Dentro del arte público gestionado desde la institución, está el que se acomete con una intención estética clara (aunque sepamos que todo es siempre político), con el propósito de dar voz a los artistas en el lienzo de nuestros pueblos y ciudades, en el escenario común que todos vivimos cotidianamente. En este caso, normalmente (o así ha de ser) se cuenta con profesionales en el campo del arte que intentan hacer un trabajo digno asegurando calidad y pertinencia. Era modélico el caso del programa Desvelarte, que tantos murales maravillosos nos ha dejado, en el que la propuesta de sus programadores se cotejaba inexcusablemente con los vecinos que iban a ceder la fachada, lo que generaba un proceso bastante democrático muy interesante. Son obras que nos acompañan día a día, más allá de los gustos personales no pueden ser agresivas, tienen que dejarnos mejor que cuando llegamos a ellas, es arte público, para todos, y se puede hablar de todo dentro de un respeto estético.
Hace dos meses que nos acompaña en la ciudad 'Carlota', la obra de un artista fundamental en la historia reciente del arte español, Jaume Plensa, a quien la UIMP ha nombrado doctor honoris causa. Personalmente, su trabajo me parece, desde el principio, potente, hermoso y muy interesante, de contenidos esenciales y profundos, muy necesarios para el tiempo que vivimos.

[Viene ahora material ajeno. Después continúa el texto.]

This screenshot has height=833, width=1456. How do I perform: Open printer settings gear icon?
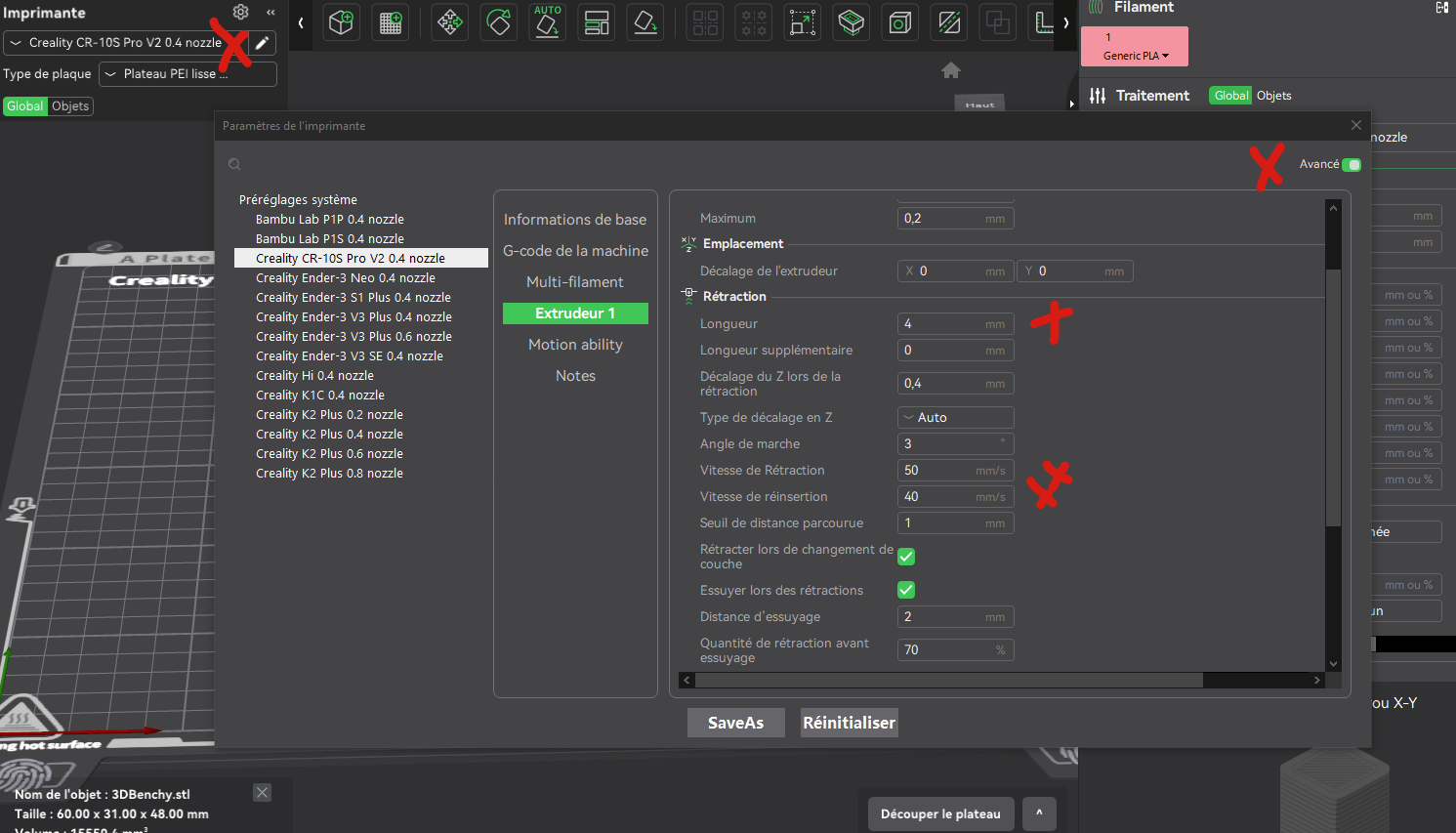pyautogui.click(x=241, y=12)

Parece ser que mucha gente quiere que Carlota siga un tiempo más con nosotros. Ayer, delante de ella, cometía el vanidoso atrevimiento de pensar «a quién no le va a gustar este alarde de técnica y belleza que inspira tanta paz y recogimiento en un mundo tan dislocado como el que vivimos, da tanto gusto mirarla…». Claro que hay opiniones para todo, y muy respetables siempre. Pero para mí sería muy bonito, y creo que bueno para ese gran proyecto cultural de nuestra ciudad, que se trabajara desde donde corresponda la posibilidad de prolongar la cesión de Carlota y que la trasladasen a un lugar idóneo, rodeada de naturaleza, junto al mar, que favoreciera su contemplación y disfrute.